EXCERPT TO READ:
□ □ □ □ □

[Date Prev][Date Next][Thread Prev][Thread Next][Date Index][Thread Index]
Re: Redesign of QEMU startup & initial configuration
From: |
Markus Armbruster |
Subject: |
Re: Redesign of QEMU startup & initial configuration |
Date: |
Thu, 13 Jan 2022 17:10:48 +0100 |
User-agent: |
Gnus/5.13 (Gnus v5.13) Emacs/27.2 (gnu/linux) |
"Richard W.M. Jones" <rjones@redhat.com> writes:
> Sorry for very delayed reply ...
>
> On Thu, Dec 02, 2021 at 07:57:38AM +0100, Markus Armbruster wrote:
>> 1. QMP only
>>
>> Management applications need to use QMP for monitoring anyway. They
>> may want to use it for initial configuration, too. Libvirt does.
>>
>> They still need to bootstrap a QMP monitor, and for that, CLI is fine
>> as long as it's simple and stable.
>
> libguestfs actually does not use the QMP monitor but manages to
> configure eveything from the command line just fine. I've attached
> below a typical example. (Of course we can use libvirt too, but still
> for many configurations libvirt causes problems unfortunately).
This is just the example I've been looking for: an application that
doesn't really need "QMP only". Thanks!
>> Human users struggle with inconsistent syntax, insufficiently expressive
>> configuration files, and huge command lines.

□ □ □ □ □

SUPPLIED MATERIAL:
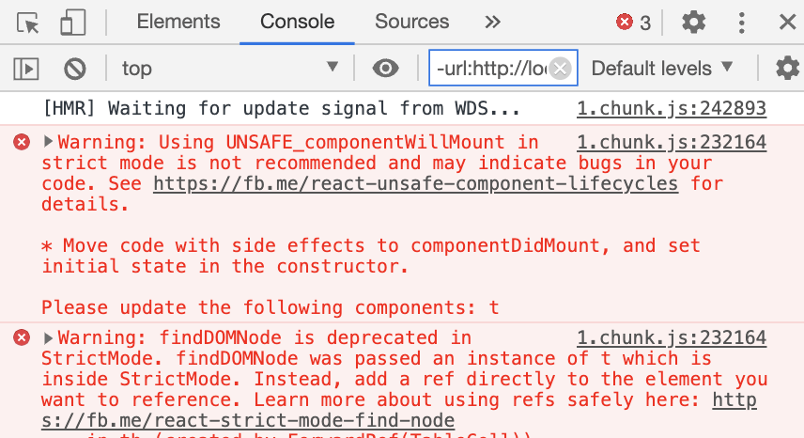Screen dimensions: 804x438
Task: Open the three-dot customize DevTools menu
Action: click(x=742, y=23)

□ □ □ □ □

WHAT IS BEING ASKED: Extend the mailing-list reply about QEMU startup and initial configuration, picking up right after its last line.

OUTPUT:
>
> One advantage of "huge command lines" is that they document the
> configuration of qemu quite well. I know it's only an approximation,
> but in many cases it's exactly what we want. It is frequently the
> case when troubleshooting that we ask the user "what is the qemu
> command line", and they can get that from the libvirt log file or
> through "ps".
Yes.
> So we need to consider this and make sure that everything is changed
> so we don't regress. libguestfs will need substantial changes and
I think we should try to accomodate how libguestfs wants to use QEMU.
> libvirt must dump the full configuration (qinfo or whatever) to the
> log file.
I believe the entire QMP traffic needs to be logged.
CLI + configuration files are all or nothing: if QEMU starts, all, else
nothing. When you configure via QMP, any command may fail, and these
failures are not fatal.
In general, we can also have run-time configuration changes via QMP,
such as hot plug. Another reason to log all QMP traffic.
> I don't really disagreee with anything else you wrote however.
Thanks!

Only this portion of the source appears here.